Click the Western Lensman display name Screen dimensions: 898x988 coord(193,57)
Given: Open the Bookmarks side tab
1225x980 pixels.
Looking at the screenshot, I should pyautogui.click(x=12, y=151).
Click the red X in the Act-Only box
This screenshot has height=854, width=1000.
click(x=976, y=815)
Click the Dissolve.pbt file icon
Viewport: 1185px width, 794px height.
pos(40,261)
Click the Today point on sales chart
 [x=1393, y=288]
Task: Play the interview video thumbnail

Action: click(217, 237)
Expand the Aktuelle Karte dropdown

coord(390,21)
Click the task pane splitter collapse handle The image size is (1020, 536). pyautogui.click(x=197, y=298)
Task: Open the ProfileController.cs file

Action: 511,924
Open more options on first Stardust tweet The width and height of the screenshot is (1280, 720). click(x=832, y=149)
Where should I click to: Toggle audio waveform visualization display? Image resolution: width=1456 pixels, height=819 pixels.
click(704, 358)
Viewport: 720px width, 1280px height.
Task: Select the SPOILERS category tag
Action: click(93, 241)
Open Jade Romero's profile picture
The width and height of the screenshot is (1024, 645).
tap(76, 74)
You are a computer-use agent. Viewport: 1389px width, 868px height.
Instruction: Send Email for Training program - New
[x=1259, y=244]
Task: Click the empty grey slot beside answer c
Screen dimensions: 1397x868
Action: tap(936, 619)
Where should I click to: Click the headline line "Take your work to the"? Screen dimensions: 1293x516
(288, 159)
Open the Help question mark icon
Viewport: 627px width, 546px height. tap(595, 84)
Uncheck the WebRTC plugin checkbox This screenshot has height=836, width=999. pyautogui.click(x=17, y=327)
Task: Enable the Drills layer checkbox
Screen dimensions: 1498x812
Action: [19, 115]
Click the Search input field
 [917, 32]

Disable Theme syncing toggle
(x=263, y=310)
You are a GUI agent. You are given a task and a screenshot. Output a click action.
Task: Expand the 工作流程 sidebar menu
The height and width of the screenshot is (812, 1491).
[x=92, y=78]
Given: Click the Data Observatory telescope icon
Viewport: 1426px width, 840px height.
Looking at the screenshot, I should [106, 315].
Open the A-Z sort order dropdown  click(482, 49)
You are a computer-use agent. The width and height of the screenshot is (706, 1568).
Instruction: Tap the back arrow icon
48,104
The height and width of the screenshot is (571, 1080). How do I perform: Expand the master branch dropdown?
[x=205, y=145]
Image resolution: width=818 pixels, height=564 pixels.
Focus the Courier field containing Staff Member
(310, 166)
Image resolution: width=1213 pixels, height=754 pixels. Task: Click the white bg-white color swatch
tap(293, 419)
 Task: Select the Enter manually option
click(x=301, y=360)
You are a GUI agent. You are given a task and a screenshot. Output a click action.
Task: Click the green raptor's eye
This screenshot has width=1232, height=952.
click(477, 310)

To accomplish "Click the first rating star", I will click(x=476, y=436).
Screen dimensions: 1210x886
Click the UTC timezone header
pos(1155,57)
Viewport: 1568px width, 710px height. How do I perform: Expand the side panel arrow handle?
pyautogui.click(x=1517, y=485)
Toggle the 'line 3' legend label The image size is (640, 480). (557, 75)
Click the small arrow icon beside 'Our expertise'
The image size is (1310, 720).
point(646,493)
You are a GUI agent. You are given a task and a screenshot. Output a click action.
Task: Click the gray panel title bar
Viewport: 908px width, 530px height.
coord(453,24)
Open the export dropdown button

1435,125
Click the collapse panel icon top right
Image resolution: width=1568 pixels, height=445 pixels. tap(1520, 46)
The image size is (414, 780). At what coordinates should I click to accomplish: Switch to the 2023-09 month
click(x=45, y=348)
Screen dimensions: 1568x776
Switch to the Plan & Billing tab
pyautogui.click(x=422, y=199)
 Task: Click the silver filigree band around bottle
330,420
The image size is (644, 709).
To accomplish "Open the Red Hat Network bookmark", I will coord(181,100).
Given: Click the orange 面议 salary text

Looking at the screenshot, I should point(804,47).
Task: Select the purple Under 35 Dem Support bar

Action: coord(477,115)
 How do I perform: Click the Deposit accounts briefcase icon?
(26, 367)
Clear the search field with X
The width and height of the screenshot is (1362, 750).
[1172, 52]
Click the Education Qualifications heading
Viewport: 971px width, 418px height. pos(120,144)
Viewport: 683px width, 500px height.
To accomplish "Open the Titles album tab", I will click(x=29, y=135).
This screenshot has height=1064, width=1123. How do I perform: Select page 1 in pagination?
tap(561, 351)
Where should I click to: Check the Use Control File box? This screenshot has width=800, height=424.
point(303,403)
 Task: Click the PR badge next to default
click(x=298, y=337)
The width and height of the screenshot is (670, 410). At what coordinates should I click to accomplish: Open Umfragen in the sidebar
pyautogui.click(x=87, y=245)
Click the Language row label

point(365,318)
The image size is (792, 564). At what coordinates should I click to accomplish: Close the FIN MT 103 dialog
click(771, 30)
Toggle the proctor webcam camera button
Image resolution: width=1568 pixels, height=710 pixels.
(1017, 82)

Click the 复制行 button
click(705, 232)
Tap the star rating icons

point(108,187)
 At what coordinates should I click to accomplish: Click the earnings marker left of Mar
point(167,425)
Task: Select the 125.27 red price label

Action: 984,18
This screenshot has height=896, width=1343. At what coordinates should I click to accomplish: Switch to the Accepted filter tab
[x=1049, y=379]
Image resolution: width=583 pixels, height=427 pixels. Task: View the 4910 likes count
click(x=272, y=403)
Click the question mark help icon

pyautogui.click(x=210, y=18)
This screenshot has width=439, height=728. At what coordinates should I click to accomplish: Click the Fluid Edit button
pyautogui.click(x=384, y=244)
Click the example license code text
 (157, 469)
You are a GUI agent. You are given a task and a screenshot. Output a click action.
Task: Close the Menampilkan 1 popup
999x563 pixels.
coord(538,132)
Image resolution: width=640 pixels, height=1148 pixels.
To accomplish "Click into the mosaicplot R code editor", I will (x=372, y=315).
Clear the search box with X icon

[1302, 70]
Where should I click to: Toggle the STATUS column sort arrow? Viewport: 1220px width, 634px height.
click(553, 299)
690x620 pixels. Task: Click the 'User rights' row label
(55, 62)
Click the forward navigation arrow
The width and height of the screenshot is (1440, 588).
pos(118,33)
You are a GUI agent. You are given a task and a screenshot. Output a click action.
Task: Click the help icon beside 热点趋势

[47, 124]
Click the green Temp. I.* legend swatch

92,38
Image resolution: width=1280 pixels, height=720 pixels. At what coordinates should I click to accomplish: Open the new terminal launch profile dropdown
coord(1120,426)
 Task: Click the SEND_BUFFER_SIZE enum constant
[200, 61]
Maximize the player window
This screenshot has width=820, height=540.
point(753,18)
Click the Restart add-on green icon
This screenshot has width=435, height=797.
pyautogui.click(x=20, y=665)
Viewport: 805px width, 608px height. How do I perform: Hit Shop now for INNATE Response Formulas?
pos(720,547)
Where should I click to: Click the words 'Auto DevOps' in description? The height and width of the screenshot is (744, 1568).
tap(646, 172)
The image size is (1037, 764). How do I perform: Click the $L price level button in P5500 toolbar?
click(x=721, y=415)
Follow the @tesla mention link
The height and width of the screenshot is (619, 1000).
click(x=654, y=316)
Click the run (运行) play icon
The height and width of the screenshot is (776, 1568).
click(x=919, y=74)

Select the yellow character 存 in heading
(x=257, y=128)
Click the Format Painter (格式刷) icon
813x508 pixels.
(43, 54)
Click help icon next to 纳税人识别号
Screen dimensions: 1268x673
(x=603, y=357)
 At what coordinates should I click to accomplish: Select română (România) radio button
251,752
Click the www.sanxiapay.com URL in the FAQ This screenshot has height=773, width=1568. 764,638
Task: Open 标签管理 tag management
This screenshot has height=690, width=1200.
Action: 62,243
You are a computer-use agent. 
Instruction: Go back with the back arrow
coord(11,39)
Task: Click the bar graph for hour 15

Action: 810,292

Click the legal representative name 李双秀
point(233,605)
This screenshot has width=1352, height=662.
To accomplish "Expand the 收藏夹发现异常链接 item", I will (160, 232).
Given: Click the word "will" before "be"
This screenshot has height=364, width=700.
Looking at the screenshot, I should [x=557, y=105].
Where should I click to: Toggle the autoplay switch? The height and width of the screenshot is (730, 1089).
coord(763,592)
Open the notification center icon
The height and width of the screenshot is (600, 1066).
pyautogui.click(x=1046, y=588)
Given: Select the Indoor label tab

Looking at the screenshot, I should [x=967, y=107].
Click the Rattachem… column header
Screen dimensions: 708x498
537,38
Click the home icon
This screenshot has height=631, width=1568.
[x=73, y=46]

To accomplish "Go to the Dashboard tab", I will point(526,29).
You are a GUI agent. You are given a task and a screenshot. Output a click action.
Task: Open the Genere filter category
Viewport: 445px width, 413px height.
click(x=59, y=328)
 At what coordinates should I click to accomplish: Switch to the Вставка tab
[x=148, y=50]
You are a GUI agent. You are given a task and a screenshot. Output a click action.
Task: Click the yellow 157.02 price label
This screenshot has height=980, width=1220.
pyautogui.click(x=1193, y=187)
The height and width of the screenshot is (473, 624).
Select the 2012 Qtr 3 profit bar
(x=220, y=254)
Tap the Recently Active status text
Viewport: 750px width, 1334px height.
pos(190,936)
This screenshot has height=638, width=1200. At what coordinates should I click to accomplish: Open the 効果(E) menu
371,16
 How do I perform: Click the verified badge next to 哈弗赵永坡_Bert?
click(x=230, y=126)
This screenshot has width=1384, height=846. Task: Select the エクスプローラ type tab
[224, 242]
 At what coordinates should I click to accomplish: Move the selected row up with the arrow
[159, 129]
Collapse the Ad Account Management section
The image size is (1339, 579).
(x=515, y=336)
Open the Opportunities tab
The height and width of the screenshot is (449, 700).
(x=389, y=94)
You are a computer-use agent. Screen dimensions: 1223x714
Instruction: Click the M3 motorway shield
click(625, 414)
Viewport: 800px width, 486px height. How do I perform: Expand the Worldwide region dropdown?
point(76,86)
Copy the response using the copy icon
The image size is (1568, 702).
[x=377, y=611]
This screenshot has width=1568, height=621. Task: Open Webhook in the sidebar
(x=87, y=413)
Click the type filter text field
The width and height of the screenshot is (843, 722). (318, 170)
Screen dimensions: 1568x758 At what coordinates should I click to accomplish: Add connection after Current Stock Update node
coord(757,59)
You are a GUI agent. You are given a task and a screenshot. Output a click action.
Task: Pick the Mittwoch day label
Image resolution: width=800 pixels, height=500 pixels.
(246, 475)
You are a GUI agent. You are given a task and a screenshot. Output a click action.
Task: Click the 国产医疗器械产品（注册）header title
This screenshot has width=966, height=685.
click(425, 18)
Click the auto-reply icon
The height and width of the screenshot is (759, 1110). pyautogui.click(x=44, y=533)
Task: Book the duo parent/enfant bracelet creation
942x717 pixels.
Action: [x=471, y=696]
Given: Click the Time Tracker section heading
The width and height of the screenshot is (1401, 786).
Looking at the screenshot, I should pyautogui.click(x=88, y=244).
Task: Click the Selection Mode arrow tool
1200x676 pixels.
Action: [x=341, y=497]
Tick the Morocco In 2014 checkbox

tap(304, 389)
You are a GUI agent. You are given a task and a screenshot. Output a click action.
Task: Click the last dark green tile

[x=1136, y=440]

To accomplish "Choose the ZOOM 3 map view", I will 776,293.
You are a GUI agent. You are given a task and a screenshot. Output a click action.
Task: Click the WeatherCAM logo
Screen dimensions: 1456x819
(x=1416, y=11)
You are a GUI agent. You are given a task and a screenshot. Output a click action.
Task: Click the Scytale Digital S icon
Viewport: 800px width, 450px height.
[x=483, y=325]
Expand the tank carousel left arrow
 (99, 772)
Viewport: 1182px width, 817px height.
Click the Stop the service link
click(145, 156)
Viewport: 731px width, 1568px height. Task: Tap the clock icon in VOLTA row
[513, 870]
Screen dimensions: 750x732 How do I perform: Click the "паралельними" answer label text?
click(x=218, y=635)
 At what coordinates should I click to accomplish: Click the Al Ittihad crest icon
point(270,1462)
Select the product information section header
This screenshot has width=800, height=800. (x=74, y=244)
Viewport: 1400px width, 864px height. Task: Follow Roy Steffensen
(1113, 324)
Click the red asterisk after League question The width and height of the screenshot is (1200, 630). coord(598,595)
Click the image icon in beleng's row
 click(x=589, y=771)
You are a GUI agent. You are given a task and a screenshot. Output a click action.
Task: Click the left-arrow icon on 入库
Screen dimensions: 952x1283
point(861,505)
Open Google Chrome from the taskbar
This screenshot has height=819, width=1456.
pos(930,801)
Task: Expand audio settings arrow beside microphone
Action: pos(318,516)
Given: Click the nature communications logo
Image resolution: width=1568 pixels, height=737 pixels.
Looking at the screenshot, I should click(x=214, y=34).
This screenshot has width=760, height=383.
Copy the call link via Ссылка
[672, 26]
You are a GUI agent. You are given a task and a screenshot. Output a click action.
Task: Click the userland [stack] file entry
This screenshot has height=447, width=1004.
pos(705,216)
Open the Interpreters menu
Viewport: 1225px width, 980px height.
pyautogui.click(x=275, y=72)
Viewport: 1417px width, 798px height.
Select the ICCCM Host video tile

□ □ □ □ □

** WORK TO BE COMPLETED **
Show all of the lines above in which "computer" is present.

** ANSWER BOX **
You are a computer-use agent. Viewport: 1389px width, 868px height.
You are a computer-use agent. The width and height of the screenshot is (706, 1568).
You are a computer-use agent. 
You are a computer-use agent. Screen dimensions: 1223x714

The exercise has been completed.